力を込めると相変わらず痛い右腕は、添えるだけに終わっているが。
それでも左でグイグイと圧して、凝っている部分をほぐしてゆく。
その際、軽く氣を使ってほぐすのがコツです。痛くなりすぎず、しかしきちんと圧する。
きちんと血が通るように、適度に圧を緩めるのも忘れずに。
……と、そんなふうにして急にほのぼのな空気を発する俺達を、朱里と雛里はどこかぽかーんとした表情で見ていた。
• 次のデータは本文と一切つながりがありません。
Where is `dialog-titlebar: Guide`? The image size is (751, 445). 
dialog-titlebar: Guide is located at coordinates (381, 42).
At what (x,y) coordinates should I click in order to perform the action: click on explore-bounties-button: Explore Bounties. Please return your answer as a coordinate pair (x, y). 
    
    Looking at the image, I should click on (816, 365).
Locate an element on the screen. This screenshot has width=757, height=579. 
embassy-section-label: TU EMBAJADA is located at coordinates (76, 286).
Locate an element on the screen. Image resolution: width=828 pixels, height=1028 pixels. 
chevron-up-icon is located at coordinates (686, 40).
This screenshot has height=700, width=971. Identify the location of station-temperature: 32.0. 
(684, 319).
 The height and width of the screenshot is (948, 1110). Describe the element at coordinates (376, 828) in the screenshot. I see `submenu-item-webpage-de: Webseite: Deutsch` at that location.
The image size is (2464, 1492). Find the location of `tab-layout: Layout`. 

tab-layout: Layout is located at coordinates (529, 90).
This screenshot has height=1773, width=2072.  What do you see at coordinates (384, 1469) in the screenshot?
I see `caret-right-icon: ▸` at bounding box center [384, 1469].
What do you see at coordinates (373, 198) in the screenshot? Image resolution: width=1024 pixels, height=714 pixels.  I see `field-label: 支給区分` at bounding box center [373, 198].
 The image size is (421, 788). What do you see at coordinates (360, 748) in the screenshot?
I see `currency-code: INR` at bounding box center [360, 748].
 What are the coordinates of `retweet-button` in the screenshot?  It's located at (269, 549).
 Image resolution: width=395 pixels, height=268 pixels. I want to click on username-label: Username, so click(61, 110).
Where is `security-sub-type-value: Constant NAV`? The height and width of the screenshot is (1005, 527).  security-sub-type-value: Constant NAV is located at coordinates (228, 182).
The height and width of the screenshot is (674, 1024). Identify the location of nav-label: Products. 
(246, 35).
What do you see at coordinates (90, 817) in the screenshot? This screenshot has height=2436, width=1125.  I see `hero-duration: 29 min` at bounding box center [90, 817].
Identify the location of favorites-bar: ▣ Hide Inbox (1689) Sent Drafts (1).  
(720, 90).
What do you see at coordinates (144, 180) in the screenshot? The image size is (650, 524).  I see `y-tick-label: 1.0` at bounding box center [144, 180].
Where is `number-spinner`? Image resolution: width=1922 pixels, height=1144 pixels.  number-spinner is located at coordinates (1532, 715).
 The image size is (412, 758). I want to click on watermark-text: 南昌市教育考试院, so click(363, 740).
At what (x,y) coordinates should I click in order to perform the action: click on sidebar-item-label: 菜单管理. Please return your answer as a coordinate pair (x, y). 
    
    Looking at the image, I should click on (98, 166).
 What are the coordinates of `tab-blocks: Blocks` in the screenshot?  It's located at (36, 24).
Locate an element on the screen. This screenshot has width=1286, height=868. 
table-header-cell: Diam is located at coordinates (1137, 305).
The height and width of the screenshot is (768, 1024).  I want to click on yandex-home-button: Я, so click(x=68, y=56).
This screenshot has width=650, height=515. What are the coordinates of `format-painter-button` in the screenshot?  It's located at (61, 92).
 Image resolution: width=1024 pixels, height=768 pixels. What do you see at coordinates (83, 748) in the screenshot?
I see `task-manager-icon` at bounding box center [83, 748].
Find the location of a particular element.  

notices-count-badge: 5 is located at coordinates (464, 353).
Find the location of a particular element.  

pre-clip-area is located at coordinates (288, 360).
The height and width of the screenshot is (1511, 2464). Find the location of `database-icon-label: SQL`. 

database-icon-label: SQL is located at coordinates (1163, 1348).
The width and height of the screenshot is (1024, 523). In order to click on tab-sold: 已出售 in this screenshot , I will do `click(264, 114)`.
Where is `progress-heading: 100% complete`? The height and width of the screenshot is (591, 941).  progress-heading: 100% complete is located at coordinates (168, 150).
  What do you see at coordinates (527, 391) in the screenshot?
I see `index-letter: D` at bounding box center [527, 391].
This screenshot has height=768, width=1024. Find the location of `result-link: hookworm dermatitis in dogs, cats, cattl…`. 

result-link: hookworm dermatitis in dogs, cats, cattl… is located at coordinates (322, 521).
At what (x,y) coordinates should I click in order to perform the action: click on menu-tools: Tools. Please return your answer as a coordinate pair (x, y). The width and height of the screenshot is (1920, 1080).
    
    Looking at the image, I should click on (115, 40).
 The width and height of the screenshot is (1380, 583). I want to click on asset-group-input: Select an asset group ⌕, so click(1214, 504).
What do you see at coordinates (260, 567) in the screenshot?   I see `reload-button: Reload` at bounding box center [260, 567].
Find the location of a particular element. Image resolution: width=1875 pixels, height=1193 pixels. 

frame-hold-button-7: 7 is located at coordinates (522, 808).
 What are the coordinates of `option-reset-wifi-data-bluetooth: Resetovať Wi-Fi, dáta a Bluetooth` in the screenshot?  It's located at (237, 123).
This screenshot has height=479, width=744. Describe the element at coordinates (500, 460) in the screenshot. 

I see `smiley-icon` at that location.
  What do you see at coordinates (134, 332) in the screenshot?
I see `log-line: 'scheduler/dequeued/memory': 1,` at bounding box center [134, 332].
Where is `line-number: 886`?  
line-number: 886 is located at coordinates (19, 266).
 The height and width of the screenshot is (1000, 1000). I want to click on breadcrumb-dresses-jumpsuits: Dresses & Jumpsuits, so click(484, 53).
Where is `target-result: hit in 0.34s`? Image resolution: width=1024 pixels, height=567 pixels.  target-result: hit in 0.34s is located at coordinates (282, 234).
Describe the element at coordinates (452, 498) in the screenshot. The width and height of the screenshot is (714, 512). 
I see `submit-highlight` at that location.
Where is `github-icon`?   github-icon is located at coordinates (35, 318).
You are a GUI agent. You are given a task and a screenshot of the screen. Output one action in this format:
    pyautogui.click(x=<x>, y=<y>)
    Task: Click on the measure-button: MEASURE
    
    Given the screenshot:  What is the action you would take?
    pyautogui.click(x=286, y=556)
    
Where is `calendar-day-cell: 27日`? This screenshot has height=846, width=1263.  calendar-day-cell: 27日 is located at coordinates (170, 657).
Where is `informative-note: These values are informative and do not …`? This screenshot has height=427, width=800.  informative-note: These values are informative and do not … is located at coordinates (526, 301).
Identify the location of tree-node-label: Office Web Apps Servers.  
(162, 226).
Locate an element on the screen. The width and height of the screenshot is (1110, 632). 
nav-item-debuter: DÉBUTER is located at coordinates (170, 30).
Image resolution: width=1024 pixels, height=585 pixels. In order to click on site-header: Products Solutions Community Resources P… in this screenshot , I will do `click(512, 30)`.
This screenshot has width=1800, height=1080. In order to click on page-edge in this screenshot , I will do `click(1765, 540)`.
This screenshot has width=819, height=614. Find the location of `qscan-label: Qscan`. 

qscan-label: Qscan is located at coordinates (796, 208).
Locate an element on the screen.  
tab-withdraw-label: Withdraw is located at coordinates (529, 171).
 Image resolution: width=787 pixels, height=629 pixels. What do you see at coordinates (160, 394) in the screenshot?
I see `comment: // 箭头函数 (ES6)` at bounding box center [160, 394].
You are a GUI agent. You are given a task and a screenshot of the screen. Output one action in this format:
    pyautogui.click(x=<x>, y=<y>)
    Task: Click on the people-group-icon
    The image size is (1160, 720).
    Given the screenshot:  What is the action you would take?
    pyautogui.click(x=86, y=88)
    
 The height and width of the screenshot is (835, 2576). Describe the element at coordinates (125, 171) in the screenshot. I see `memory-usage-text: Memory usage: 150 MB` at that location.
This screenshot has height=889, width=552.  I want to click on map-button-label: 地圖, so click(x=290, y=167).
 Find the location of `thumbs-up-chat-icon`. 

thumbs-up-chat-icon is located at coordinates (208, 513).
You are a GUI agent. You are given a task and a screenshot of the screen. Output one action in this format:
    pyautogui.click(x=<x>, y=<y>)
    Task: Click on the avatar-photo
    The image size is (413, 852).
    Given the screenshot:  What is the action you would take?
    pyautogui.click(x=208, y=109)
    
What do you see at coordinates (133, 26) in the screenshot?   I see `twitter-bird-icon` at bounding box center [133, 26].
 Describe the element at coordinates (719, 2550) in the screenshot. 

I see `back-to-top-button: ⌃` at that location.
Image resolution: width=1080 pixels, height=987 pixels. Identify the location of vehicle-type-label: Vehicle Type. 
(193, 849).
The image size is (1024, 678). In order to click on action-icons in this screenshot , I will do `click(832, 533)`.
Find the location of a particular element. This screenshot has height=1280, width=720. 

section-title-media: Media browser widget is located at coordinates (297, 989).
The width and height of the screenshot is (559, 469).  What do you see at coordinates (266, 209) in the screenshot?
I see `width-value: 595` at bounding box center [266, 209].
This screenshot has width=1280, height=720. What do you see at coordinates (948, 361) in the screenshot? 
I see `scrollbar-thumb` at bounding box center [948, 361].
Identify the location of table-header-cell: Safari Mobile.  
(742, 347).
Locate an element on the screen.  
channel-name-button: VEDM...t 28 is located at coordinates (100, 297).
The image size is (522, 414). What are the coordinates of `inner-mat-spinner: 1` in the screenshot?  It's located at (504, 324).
そんな彼女らに手招きをすると、指圧のコツを教えて……あとはまあ、指圧地獄である。
「ふひゃっはわひゃはははっ!? おにいさっ、くすぐったひゃぅううっ!? 朱里ちゃんそこ痛っ! ……あ、あぅうぁああ……!? ひ、雛里ちゃっ……そこ、力抜けるぅう……」
筋肉痛はこれでしぶといから、来たる鍛錬に向けてしっかりとほぐしておく。
うん、俺の問題と桃香の問題とはまた別だ。
言われたことは胸に刻もう。だからといって他をおろそかにするのはだめだ。
……と、無意味に張り切ったのがいけなかったんだろうなぁ。
「…………はっ、はっ……はぁああぅうう…………」
気づけば桃香はぐったりしていて、真っ赤な顔で机に突っ伏していらっしゃった。
で、俺と朱里と雛里が視線を向けるのは、処理しなければならない書簡の山。
『………』
長い沈黙が続いたのち、体が暖まったためか眠ってしまった桃香を、奥の部屋の寝台へと運んでから……俺達の戦いは始まった。
本日の教訓。何事も適度が一番。
それを、胸に刻んだものと一緒にしっかりと記憶した、よく晴れた日の出来事だった。